Se fare colloqui è come corteggiare un'altra ragazza, dare le dimissioni assomiglia a mollare la fidanzata.
"Le cose non vanno bene, non è più come prima, però possiamo rimanere amici"
Più o meno questo è il senso delle frasi che dico all'ormai ex capo, ai colleghi delle risorse umane e all'amministratore delegato che mi chiedono le motivazioni della mia scelta.
Se poi la nuova fiamma è una stangona del centro Europa, beh posso leggere nei loro occhi un minimo di gelosia per questa bionda che mi porta via.
I tentativi di riconciliazione con cene tra colleghi e promesse che il rapporto ha enormi margini di miglioramento rimangono un piacevole modo di salutarsi nonchè il dovuto riconoscimento del discreto lavoro svolto.
Esattamente quattro anni e cinque mesi, quattro trasferimenti, tre cambi di ruolo una fidanzata e un paio di storielle dopo il mio ingresso lascio un team di amici (capo compreso), milioni di mail scritte, altrettante di mail non lette, due cellulari portati all'estremo delle loro potenzialità, tre pc consumati e una macchina con ancora su le gomme da neve.
Detta così sembra un pezzo di vita, e effettivamente lo è. Sarà per questo che non riesco a fare il gesto dell'ombrello quando mi firmano le dimissioni e a togliermi tutti i sassolini dalle scarpe. Beninteso qualche soddisfazione me la sono presa, ma giusto per sfizio, tutto il resto me lo porto via con me, come ricordo di un bellissimo periodo della mia vita.
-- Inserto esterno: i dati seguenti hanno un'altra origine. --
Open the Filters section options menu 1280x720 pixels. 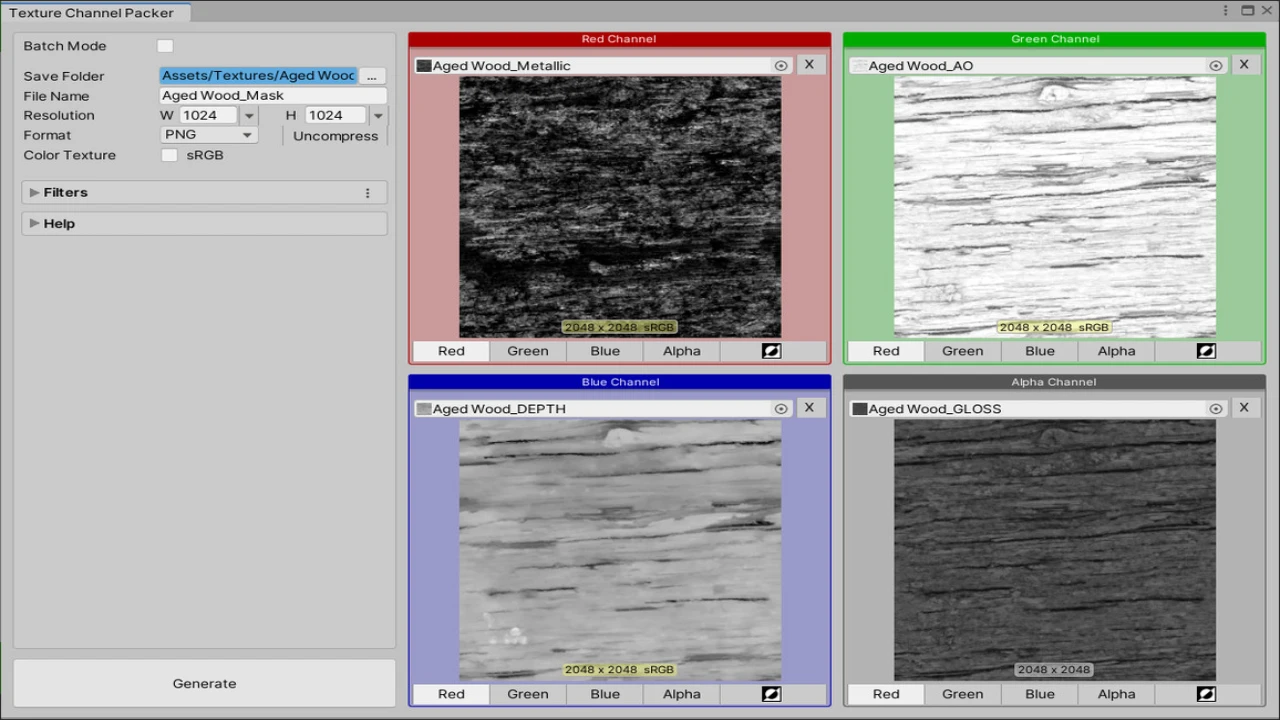pyautogui.click(x=367, y=193)
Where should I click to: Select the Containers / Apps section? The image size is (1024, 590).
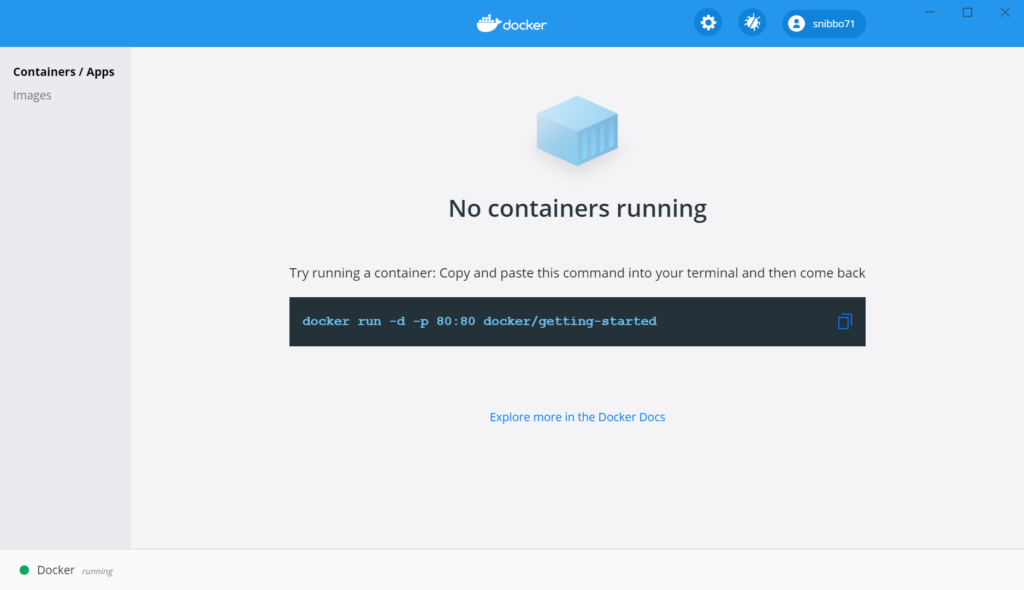click(x=64, y=71)

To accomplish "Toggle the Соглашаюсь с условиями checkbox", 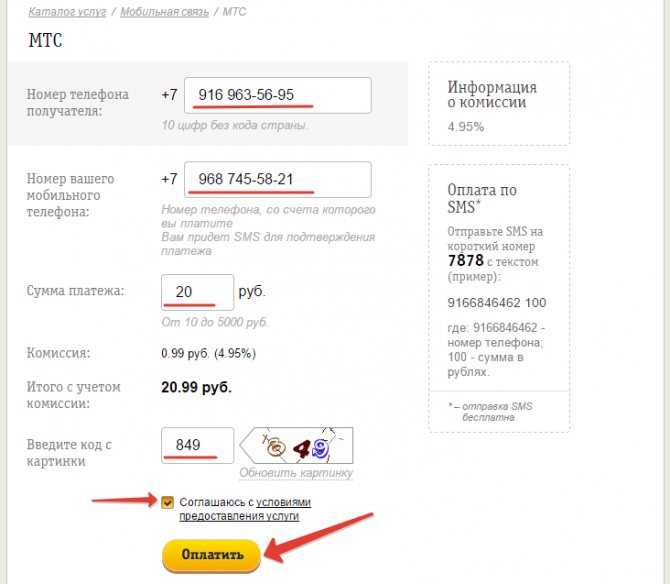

Chiusa una porta si apre un portone, dicono, e io di nuove sfide ne vedo proprio tante: nuova nazione, nuovo settore, nuove lingue da imparare e pure un blog dove raccontare le avventure di uno che in Italia proprio non ci riusciva a stare e che con tutti i posti che ci sono è capitato in quella piccola nazione chiamata Lussemburgo.